The Assembly Line Multi-Sleeve dress

I absolutely love the final fit of this Assembly Line Multi-sleeve Midi dress but it took a couple of muslins and a good bit of tracing to get there.
The fabric is a lovely wool twill with a little stretch that was kindly gifted to me by the New Craft House. I think this works really well with this pattern.

I used lining instead of facing for the bodice

There are facing pieces for the neckline included with the pattern but I didn’t want to topstitch those down on this wool and I hate facings flapping about. So I lined the bodice with this beautiful red Liberty silk that I got on sale a few years ago (you may remember the Zadie jumpsuit that I made from it last year).

Because the main fabric has a slight stretch, and the lining doesn’t, when sewing the side seams of the bodice lining I used a 1/4” seam allowance instead of 3/8”. This gave me a little wiggle room and seems to have worked fine.
I didn’t line the skirt because it is opaque and I find it a pain ironing a fully lined dress. Though I will wear a slip under it if it ends up sticking to my tights.
After I had done my adjustments, I could get the dress on over my head. So I cut the bodice pieces and the skirt on the fold omitting the zip.

Sleeve plackets
For the sleeve plackets, I used the binding method I learnt on the Muna and Broad Tarawi shirt. The TAL instructions have you kind of fold it over twice and that didn’t appeal to me.
Instead of topstitching the cuff at the wrist, I stitched it in the ditch as I didn’t want machine stitching too obvious; and I did a blind hem on the skirt. To gather the sleeves at the cuffs I used swim elastic. I left a tail on the elastic, marked the length of the cuff; left another tail and marked it for the second cuff. I added the elastic to the sleeve on my serger, stretching the elastic as I went. This made this job really easy, I wouldn’t fancy gathering all that wool with thread.
I should have used dark interfacing on the wrists instead of the white, because some white threads are showing through on the buttonholes. Lesson learned!

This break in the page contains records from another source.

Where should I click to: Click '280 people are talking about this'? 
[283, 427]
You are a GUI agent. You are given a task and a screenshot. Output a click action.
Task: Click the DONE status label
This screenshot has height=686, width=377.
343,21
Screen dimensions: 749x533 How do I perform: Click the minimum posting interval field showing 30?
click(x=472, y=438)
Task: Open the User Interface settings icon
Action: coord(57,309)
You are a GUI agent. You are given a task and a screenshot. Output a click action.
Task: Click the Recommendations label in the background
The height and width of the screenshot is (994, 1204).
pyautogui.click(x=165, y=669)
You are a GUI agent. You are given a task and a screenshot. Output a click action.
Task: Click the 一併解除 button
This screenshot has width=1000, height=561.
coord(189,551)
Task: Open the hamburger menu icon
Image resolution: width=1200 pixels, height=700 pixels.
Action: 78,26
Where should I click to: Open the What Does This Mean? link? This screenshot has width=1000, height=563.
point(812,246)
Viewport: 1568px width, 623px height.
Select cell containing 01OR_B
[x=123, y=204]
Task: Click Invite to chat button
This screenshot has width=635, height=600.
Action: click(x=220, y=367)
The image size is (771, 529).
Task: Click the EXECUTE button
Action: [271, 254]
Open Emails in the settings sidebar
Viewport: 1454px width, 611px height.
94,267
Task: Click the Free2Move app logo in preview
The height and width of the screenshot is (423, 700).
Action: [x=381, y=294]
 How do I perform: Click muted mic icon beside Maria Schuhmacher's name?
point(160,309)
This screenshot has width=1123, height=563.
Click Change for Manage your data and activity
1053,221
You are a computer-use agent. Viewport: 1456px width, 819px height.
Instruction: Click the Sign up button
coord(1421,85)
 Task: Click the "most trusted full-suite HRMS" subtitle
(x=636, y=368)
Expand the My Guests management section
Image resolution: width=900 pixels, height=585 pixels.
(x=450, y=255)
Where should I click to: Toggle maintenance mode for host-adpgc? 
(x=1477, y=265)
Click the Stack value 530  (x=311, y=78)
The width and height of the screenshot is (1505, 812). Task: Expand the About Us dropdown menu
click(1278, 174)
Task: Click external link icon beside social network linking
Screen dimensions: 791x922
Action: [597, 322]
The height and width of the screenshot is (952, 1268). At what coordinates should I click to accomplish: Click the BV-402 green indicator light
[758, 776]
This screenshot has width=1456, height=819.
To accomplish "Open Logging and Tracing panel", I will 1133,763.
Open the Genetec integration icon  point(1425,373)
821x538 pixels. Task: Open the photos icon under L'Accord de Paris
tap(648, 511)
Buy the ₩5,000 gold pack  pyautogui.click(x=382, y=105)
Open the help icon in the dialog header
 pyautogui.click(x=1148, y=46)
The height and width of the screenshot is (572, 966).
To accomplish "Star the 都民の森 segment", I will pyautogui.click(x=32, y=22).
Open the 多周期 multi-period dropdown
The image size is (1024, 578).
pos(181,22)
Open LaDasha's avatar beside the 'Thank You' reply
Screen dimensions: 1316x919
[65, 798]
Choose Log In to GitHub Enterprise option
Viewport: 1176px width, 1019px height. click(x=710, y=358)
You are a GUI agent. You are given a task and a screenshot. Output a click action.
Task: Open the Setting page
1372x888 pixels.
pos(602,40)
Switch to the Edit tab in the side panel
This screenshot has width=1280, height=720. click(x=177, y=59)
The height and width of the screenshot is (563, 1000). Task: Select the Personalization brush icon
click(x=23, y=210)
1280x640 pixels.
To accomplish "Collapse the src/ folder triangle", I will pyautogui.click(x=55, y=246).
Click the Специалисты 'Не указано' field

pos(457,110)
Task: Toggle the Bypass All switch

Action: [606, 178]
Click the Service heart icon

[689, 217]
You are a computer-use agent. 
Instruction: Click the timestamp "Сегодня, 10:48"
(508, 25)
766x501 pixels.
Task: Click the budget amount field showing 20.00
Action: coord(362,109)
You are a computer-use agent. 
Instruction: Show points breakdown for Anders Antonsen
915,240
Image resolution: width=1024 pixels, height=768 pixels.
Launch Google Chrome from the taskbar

Technically, the darts are too high on my final version but the shape is still good; and looking at other people’s versions their darts are quite high too. I think it’s because this dart starts lower and is at a more acute angle than usual. Also, it stops way before the centre of the bust.
I risked not doing a toile of the skirt but just holding it up to me. I graded it from XL at the waist to XXL at the hem. I was worried I would have a swayback, but no! I love the finished version of this dress as it fits me without being anyway clingy.

Changes I made:
• Forward shoulder
• Narrow shoulder
• Reduce armscye dept by bringing bodice in 1” at side seams (total of 4”); and raising shoulder seams .5”
• Raised back neckline
• Lowered front neckline
It’s hard to say with all the changes but I’d say the final bodice is nearer to XL than XXL.
Interestingly, I didn’t need a full bust adjustment.
My measurements are: HB40; B46-47; W40-41; H50-51.
This pattern goes up to 3XL – a ‘seat’ size of 54.7”


  1. Your dress is gorgeous, and the color is absolutely smashing on you. (And with your boots – !!!)

    A hint for the white of interfacing showing through the buttonhole stitches: I bought a set of indelible markers (Sharpie brand in the USA) and apply to the inside of the buttonhole lips, matching the color to the buttonhole thread. Works a treat.